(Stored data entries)
[Start of section]

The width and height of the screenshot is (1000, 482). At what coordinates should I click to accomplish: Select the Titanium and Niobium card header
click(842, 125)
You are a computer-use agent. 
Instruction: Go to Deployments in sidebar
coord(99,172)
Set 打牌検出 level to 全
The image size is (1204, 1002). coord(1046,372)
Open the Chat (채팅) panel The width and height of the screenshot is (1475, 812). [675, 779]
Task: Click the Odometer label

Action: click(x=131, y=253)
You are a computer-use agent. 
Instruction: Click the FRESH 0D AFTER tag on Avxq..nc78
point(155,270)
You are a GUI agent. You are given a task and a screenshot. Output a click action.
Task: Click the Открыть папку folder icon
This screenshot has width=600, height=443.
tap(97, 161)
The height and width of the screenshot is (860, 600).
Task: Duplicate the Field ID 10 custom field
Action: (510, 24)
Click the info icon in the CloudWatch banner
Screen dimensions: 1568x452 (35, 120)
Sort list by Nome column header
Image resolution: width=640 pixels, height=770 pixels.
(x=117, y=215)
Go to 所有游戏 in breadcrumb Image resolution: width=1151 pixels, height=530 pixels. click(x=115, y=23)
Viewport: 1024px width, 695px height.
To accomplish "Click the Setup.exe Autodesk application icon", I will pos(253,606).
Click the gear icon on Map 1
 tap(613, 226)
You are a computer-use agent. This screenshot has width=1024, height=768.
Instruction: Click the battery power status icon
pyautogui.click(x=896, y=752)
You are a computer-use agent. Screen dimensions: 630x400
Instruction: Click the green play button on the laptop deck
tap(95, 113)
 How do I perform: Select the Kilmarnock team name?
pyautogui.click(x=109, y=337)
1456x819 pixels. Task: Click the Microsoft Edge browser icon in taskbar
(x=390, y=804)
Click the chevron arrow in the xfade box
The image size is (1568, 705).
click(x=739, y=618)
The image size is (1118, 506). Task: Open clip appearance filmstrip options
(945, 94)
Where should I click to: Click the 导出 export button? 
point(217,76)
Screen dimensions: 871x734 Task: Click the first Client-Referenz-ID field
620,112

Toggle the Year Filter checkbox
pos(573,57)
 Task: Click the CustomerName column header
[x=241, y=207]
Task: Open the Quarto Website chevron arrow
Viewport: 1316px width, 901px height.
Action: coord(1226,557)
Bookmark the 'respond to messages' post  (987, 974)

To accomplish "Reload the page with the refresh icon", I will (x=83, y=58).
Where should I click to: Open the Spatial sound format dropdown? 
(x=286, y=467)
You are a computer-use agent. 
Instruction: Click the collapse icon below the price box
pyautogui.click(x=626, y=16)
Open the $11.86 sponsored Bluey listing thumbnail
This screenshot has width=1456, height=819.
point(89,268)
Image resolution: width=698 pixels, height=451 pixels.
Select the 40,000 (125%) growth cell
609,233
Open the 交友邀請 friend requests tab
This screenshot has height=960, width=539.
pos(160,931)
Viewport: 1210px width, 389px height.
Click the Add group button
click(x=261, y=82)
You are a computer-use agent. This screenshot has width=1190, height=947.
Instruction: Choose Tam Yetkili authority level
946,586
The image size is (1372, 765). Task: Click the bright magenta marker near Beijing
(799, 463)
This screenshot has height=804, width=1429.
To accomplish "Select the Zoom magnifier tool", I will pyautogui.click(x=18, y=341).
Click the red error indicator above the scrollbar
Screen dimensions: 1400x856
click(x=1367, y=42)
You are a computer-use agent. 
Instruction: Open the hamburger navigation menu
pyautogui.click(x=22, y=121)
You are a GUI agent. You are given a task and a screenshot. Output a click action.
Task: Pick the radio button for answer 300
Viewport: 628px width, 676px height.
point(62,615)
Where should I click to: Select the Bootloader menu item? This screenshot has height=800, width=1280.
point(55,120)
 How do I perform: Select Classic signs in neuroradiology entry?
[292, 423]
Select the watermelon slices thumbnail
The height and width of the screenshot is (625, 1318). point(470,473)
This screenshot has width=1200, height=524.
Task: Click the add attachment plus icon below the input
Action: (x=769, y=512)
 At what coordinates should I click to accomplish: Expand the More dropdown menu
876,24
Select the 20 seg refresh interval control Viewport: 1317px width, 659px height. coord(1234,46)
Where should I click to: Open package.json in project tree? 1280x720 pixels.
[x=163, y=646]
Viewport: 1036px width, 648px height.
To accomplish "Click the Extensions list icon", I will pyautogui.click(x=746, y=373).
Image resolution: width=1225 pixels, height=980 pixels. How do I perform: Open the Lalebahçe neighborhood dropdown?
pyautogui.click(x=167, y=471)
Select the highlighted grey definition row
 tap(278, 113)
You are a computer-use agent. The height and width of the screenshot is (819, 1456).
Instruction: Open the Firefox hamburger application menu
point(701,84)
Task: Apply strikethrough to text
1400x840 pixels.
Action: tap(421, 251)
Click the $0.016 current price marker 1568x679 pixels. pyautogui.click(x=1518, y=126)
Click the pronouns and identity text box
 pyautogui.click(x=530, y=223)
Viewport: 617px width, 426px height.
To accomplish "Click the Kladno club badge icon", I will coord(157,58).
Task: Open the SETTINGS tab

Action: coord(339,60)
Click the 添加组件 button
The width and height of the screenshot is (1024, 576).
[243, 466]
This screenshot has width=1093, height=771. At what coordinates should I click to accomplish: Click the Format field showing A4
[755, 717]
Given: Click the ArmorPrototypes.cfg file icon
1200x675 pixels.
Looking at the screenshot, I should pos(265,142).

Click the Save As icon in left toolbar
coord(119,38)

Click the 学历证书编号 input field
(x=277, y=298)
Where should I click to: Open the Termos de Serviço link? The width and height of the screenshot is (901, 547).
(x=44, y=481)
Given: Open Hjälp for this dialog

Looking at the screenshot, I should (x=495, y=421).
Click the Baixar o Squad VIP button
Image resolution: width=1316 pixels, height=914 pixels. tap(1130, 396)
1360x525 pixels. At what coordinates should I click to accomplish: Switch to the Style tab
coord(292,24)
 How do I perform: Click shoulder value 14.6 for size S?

[End of section]

Retype the data in full and match it exactly.

The width and height of the screenshot is (1000, 482). At what coordinates should I click to accomplish: Select the Titanium and Niobium card header
click(842, 125)
You are a computer-use agent. 
Instruction: Go to Deployments in sidebar
coord(99,172)
Set 打牌検出 level to 全
The image size is (1204, 1002). coord(1046,372)
Open the Chat (채팅) panel The width and height of the screenshot is (1475, 812). [675, 779]
Task: Click the Odometer label

Action: click(x=131, y=253)
You are a computer-use agent. 
Instruction: Click the FRESH 0D AFTER tag on Avxq..nc78
point(155,270)
You are a GUI agent. You are given a task and a screenshot. Output a click action.
Task: Click the Открыть папку folder icon
This screenshot has width=600, height=443.
tap(97, 161)
The height and width of the screenshot is (860, 600).
Task: Duplicate the Field ID 10 custom field
Action: (510, 24)
Click the info icon in the CloudWatch banner
Screen dimensions: 1568x452 (35, 120)
Sort list by Nome column header
Image resolution: width=640 pixels, height=770 pixels.
(x=117, y=215)
Go to 所有游戏 in breadcrumb Image resolution: width=1151 pixels, height=530 pixels. click(x=115, y=23)
Viewport: 1024px width, 695px height.
To accomplish "Click the Setup.exe Autodesk application icon", I will pos(253,606).
Click the gear icon on Map 1
 tap(613, 226)
You are a computer-use agent. This screenshot has width=1024, height=768.
Instruction: Click the battery power status icon
pyautogui.click(x=896, y=752)
You are a computer-use agent. Screen dimensions: 630x400
Instruction: Click the green play button on the laptop deck
tap(95, 113)
 How do I perform: Select the Kilmarnock team name?
pyautogui.click(x=109, y=337)
1456x819 pixels. Task: Click the Microsoft Edge browser icon in taskbar
(x=390, y=804)
Click the chevron arrow in the xfade box
The image size is (1568, 705).
click(x=739, y=618)
The image size is (1118, 506). Task: Open clip appearance filmstrip options
(945, 94)
Where should I click to: Click the 导出 export button? 
point(217,76)
Screen dimensions: 871x734 Task: Click the first Client-Referenz-ID field
620,112

Toggle the Year Filter checkbox
pos(573,57)
 Task: Click the CustomerName column header
[x=241, y=207]
Task: Open the Quarto Website chevron arrow
Viewport: 1316px width, 901px height.
Action: coord(1226,557)
Bookmark the 'respond to messages' post  (987, 974)

To accomplish "Reload the page with the refresh icon", I will (x=83, y=58).
Where should I click to: Open the Spatial sound format dropdown? 
(x=286, y=467)
You are a computer-use agent. 
Instruction: Click the collapse icon below the price box
pyautogui.click(x=626, y=16)
Open the $11.86 sponsored Bluey listing thumbnail
This screenshot has width=1456, height=819.
point(89,268)
Image resolution: width=698 pixels, height=451 pixels.
Select the 40,000 (125%) growth cell
609,233
Open the 交友邀請 friend requests tab
This screenshot has height=960, width=539.
pos(160,931)
Viewport: 1210px width, 389px height.
Click the Add group button
click(x=261, y=82)
You are a computer-use agent. This screenshot has width=1190, height=947.
Instruction: Choose Tam Yetkili authority level
946,586
The image size is (1372, 765). Task: Click the bright magenta marker near Beijing
(799, 463)
This screenshot has height=804, width=1429.
To accomplish "Select the Zoom magnifier tool", I will pyautogui.click(x=18, y=341).
Click the red error indicator above the scrollbar
Screen dimensions: 1400x856
click(x=1367, y=42)
You are a computer-use agent. 
Instruction: Open the hamburger navigation menu
pyautogui.click(x=22, y=121)
You are a GUI agent. You are given a task and a screenshot. Output a click action.
Task: Pick the radio button for answer 300
Viewport: 628px width, 676px height.
point(62,615)
Where should I click to: Select the Bootloader menu item? This screenshot has height=800, width=1280.
point(55,120)
 How do I perform: Select Classic signs in neuroradiology entry?
[292, 423]
Select the watermelon slices thumbnail
The height and width of the screenshot is (625, 1318). point(470,473)
This screenshot has width=1200, height=524.
Task: Click the add attachment plus icon below the input
Action: (x=769, y=512)
 At what coordinates should I click to accomplish: Expand the More dropdown menu
876,24
Select the 20 seg refresh interval control Viewport: 1317px width, 659px height. coord(1234,46)
Where should I click to: Open package.json in project tree? 1280x720 pixels.
[x=163, y=646]
Viewport: 1036px width, 648px height.
To accomplish "Click the Extensions list icon", I will pyautogui.click(x=746, y=373).
Image resolution: width=1225 pixels, height=980 pixels. How do I perform: Open the Lalebahçe neighborhood dropdown?
pyautogui.click(x=167, y=471)
Select the highlighted grey definition row
 tap(278, 113)
You are a computer-use agent. The height and width of the screenshot is (819, 1456).
Instruction: Open the Firefox hamburger application menu
point(701,84)
Task: Apply strikethrough to text
1400x840 pixels.
Action: tap(421, 251)
Click the $0.016 current price marker 1568x679 pixels. pyautogui.click(x=1518, y=126)
Click the pronouns and identity text box
 pyautogui.click(x=530, y=223)
Viewport: 617px width, 426px height.
To accomplish "Click the Kladno club badge icon", I will coord(157,58).
Task: Open the SETTINGS tab

Action: coord(339,60)
Click the 添加组件 button
The width and height of the screenshot is (1024, 576).
[243, 466]
This screenshot has width=1093, height=771. At what coordinates should I click to accomplish: Click the Format field showing A4
[755, 717]
Given: Click the ArmorPrototypes.cfg file icon
1200x675 pixels.
Looking at the screenshot, I should pos(265,142).

Click the Save As icon in left toolbar
coord(119,38)

Click the 学历证书编号 input field
(x=277, y=298)
Where should I click to: Open the Termos de Serviço link? The width and height of the screenshot is (901, 547).
(x=44, y=481)
Given: Open Hjälp for this dialog

Looking at the screenshot, I should (x=495, y=421).
Click the Baixar o Squad VIP button
Image resolution: width=1316 pixels, height=914 pixels. tap(1130, 396)
1360x525 pixels. At what coordinates should I click to accomplish: Switch to the Style tab
coord(292,24)
 How do I perform: Click shoulder value 14.6 for size S?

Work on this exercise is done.